With the festival season in full swing it’s clear that we’ve entered a fruitful period in Irish music. Acts such as The Villagers and Two Door Cinema Club are leaving substantial fingerprints on the consciousness of the mainstream at home and abroad. Also a hugely promising range of independent acts and now festival staples (Bats, ASIWYFA etc.) are beginning to receive wide acclaim as stars in-waiting. It’s good to see the nation living up to a positive stereotype instead of hopelessly validating the negative ones. A small nation punching well above its weight artistically. Not only are Oddsocks a welcome addition to the party but they are also a testament to the diversity within the scene at present. The Irish do know how to throw a party after all.
It’s a difficult balancing act to create music that’s technically proficient and has a party atmosphere without slipping into the pitfalls of slapstick parody but Oddsocks manage it with ease. From beginning to end ‘There’s Something Going On’ is smooth, assured and effortlessly listenable. With the band’s tongue planted firmly in-cheek they glide through proceeding in a manner in which only seasoned musicians can.
The opener and title-track is perhaps the strongest, coming across like a slightly more pop-tinged Steely Dan, it grooves along with a quiet confidence that is truly engaging.
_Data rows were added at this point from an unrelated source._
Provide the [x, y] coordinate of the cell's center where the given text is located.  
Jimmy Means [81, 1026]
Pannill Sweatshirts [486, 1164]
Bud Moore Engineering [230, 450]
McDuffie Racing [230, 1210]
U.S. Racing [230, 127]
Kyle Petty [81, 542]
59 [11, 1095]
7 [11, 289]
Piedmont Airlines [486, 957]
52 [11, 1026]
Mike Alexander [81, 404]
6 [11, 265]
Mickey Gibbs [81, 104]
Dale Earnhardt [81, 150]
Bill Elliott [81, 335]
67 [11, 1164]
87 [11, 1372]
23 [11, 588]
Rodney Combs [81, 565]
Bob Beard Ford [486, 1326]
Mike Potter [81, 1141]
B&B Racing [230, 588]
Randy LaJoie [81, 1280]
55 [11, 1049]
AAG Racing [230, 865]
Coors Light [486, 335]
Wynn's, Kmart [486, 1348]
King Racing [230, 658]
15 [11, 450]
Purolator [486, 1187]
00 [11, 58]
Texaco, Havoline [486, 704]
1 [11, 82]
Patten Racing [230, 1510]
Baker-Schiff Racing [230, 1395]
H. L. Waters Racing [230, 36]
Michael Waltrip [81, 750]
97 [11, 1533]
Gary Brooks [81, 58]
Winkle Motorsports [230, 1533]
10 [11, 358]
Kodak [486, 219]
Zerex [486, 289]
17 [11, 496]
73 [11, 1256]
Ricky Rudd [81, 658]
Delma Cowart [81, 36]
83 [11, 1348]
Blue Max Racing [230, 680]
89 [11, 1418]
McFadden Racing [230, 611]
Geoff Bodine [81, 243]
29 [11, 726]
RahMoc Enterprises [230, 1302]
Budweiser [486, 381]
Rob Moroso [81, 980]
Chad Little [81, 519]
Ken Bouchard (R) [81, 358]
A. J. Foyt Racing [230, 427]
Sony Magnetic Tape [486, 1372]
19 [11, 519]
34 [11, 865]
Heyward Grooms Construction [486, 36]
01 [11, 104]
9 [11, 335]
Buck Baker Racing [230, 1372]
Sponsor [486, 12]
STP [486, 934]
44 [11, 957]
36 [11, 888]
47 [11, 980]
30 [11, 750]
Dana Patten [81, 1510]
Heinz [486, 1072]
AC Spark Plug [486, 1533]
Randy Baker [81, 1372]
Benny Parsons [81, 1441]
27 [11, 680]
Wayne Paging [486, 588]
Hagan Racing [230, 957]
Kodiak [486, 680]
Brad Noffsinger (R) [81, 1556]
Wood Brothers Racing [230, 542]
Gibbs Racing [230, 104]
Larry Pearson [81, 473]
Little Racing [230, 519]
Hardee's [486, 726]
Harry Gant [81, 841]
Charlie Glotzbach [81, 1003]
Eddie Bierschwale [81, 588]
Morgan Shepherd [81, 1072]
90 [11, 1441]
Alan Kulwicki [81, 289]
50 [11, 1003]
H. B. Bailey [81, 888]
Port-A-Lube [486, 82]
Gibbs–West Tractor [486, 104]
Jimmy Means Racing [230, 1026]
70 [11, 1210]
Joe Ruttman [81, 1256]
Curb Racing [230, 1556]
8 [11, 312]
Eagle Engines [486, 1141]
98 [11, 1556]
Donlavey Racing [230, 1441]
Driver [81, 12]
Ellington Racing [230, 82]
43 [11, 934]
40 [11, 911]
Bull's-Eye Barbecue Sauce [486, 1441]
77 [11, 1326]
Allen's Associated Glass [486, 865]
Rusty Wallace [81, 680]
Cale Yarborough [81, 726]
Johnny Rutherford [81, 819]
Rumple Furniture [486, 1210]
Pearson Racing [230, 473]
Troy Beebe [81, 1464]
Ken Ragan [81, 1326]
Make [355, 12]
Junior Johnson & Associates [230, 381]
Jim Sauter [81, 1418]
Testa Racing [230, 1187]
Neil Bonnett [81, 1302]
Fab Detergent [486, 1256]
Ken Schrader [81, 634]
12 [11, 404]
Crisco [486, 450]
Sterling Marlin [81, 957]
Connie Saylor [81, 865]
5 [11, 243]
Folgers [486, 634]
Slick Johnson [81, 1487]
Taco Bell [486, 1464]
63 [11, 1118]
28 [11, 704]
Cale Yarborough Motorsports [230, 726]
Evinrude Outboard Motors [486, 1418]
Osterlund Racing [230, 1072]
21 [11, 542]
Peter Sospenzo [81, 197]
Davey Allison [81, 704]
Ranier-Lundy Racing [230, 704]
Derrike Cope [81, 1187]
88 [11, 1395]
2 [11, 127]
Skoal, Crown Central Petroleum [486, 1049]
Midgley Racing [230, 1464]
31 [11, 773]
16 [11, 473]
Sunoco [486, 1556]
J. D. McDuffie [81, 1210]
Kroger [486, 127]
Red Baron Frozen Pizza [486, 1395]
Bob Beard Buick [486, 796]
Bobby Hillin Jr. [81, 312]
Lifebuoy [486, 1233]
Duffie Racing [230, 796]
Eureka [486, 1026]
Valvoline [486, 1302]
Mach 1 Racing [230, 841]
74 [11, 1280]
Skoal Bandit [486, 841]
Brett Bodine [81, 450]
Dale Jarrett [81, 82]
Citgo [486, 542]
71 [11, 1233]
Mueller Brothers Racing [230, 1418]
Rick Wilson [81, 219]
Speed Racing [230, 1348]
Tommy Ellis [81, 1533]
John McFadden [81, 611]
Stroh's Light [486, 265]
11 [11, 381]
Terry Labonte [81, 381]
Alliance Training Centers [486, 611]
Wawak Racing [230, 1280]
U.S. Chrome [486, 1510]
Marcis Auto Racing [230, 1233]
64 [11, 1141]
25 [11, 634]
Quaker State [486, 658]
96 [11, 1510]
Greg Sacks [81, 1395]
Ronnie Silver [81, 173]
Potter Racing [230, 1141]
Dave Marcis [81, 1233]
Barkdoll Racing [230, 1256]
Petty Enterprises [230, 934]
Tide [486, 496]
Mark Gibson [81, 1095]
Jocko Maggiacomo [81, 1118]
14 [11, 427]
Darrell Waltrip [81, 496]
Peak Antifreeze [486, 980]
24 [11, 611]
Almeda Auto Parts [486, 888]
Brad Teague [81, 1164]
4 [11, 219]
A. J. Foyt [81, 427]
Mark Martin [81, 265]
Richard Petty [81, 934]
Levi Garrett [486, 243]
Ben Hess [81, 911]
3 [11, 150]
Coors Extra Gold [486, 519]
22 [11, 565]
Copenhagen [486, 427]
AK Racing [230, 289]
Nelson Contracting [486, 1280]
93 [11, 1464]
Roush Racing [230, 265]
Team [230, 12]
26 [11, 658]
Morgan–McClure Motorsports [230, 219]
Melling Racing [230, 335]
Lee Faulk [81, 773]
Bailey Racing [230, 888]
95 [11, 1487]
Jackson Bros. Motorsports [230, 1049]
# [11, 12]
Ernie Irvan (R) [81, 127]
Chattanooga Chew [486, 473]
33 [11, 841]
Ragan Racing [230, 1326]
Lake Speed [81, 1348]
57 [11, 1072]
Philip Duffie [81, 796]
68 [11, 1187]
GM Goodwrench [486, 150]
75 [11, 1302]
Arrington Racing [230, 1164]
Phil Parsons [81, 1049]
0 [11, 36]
The playing is tight but fluid and most importantly of service to the songs. The peppering of lush harmonies and a genuinely stunning guitar solo also helps keep the party in high spirits. Where lyrically the subject matter is light the attention to detail in the song-writing itself is meticulous and precise.
That’s not to say it’s all perfect. Where the opener exudes an endearing sense of self-satisfaction, ‘What I Got’ sounds more like a frantic flexing of musicality in search of the pocket. When the tone in which they set off is restored however the band manage to see off proceedings in good order.
Perhaps the biggest problem with ‘There’s Something Going On’ is the dilemma most unsigned bands find themselves constrained by. These songs are crying out for a big production. At times the guitars need to be a little smoother, the drums a little slicker and vocally a touch more polished. The fact that the songs shine through such discrepancies is down to the near flawless song-writing on display from four musicians on top of their game.
A cynical mind might say that we’ve seen this type of thing before. After all The Republic of Loose have been giving us slices of funk-fueled pop for over a decade. Such a statement misses the point. Sometimes people don’t want to be profoundly moved by music but instead surrender their inhibitions to a delicious groove over a few drinks. In the times we live in it would take a cynical soul to begrudge anyone such a simple pleasure.